A 13-year-old boy with kidney disease requiring dialysis developed a rare dual fungal heart infection caused by two different fungi simultaneously. Doctors diagnosed the infection using heart imaging, blood tests, and tissue examination, then treated him with antifungal medications and two heart surgeries to remove infected tissue and replace a damaged heart valve. Despite the extreme rarity and severity of this condition, the patient survived, which had never been reported in children before.

Background

Fungal infective endocarditis is a rare but highly lethal infection accounting for fewer than 2% of all endocarditis cases with mortality rates exceeding 50%. Pediatric patients with end-stage renal disease on hemodialysis are particularly vulnerable due to chronic catheter use and uremia-related immune dysregulation.
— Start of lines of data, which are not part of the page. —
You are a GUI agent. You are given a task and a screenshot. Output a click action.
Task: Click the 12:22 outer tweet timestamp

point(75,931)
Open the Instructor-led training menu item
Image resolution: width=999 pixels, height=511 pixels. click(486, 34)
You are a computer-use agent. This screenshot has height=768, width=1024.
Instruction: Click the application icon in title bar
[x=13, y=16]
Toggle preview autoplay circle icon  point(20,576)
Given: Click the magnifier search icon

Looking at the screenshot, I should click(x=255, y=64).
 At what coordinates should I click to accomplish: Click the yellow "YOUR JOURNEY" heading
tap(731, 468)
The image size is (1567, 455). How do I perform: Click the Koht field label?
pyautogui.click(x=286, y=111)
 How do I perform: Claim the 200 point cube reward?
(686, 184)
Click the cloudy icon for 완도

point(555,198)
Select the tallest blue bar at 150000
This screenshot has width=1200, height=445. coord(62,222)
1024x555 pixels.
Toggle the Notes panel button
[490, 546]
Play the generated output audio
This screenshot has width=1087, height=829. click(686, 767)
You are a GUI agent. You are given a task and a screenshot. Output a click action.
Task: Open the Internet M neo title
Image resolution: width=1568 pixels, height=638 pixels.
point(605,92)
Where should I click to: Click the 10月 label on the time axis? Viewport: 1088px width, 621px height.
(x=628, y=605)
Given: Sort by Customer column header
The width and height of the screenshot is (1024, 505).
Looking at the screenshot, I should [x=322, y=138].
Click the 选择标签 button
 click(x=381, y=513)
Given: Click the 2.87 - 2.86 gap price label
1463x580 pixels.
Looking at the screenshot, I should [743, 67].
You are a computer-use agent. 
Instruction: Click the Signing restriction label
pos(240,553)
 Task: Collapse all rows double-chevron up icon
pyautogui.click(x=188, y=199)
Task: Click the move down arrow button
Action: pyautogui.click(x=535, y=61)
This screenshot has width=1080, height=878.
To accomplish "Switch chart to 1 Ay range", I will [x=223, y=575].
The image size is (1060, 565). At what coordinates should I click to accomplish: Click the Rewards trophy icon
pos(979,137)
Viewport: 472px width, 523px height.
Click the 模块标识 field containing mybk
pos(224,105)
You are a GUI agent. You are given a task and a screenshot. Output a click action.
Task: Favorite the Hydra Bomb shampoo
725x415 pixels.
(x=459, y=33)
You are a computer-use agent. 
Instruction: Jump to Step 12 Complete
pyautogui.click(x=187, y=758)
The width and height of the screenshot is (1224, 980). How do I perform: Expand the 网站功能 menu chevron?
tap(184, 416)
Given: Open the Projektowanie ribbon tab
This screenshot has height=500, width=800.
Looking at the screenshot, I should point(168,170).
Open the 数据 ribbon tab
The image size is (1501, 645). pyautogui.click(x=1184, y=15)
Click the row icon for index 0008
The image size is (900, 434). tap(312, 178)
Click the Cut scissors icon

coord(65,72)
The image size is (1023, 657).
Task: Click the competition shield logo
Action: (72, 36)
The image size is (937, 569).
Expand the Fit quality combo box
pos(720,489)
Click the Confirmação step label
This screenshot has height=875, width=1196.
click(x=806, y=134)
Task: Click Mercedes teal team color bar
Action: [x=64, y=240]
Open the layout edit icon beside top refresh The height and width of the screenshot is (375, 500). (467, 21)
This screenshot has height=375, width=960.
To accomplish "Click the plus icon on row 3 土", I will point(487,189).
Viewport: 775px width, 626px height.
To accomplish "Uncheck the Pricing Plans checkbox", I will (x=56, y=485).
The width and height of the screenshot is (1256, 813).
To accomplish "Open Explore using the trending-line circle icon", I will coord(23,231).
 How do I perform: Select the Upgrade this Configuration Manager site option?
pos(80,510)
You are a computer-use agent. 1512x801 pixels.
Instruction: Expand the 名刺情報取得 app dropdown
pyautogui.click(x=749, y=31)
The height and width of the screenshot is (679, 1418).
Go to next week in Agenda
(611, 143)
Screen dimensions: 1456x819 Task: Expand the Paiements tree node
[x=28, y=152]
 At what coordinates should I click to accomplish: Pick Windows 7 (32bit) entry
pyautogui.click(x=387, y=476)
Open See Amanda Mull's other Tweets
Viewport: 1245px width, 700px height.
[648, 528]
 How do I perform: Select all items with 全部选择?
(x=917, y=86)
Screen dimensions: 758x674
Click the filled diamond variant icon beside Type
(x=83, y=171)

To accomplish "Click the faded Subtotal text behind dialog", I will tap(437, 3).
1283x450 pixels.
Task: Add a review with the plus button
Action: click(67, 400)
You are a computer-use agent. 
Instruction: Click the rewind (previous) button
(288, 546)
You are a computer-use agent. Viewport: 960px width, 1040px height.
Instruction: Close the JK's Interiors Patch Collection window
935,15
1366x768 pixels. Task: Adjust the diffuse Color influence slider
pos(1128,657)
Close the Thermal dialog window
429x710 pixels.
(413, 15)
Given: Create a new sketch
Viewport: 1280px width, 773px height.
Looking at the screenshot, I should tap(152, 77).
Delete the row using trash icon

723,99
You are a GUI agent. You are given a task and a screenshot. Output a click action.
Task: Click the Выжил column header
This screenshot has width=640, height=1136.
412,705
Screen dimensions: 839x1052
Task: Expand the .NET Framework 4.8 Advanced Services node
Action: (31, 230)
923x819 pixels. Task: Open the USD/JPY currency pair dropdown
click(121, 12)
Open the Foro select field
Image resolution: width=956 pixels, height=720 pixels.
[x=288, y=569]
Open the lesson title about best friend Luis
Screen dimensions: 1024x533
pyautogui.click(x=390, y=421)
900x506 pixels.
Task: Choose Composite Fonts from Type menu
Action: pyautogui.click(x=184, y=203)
Dual fungal endocarditis is exceptionally rare and clinically challenging.

Objective

To report the first documented pediatric case of dual fungal infective endocarditis caused by Aspergillus flavus and Candida parapsilosis co-infection in a dialysis-dependent child. The case illustrates diagnostic challenges, therapeutic complexity, and management strategies for severe polymicrobial fungal infections in immunocompetent but medically vulnerable pediatric patients.

Results

The patient presented with right ventricular thrombus, tricuspid regurgitation, and septic pulmonary emboli. Blood cultures grew Candida parapsilosis on day 4, and histopathology confirmed Aspergillus flavus with dichotomous branching. Despite initial tricuspid valve repair on day 11, persistent vegetation required tricuspid valve replacement on day 97 with a tissue valve. The patient survived beyond six months post-infection with combination antifungal therapy and surgical intervention.

Conclusion

This first reported pediatric case of dual Aspergillus flavus and Candida parapsilosis endocarditis with long-term survival demonstrates that early recognition, multidisciplinary care, combination antifungal therapy, and aggressive surgical intervention can improve outcomes in severe fungal endocarditis. The case emphasizes the critical role of early diagnosis, serial galactomannan monitoring, and improved access to fungal diagnostics in high-risk settings.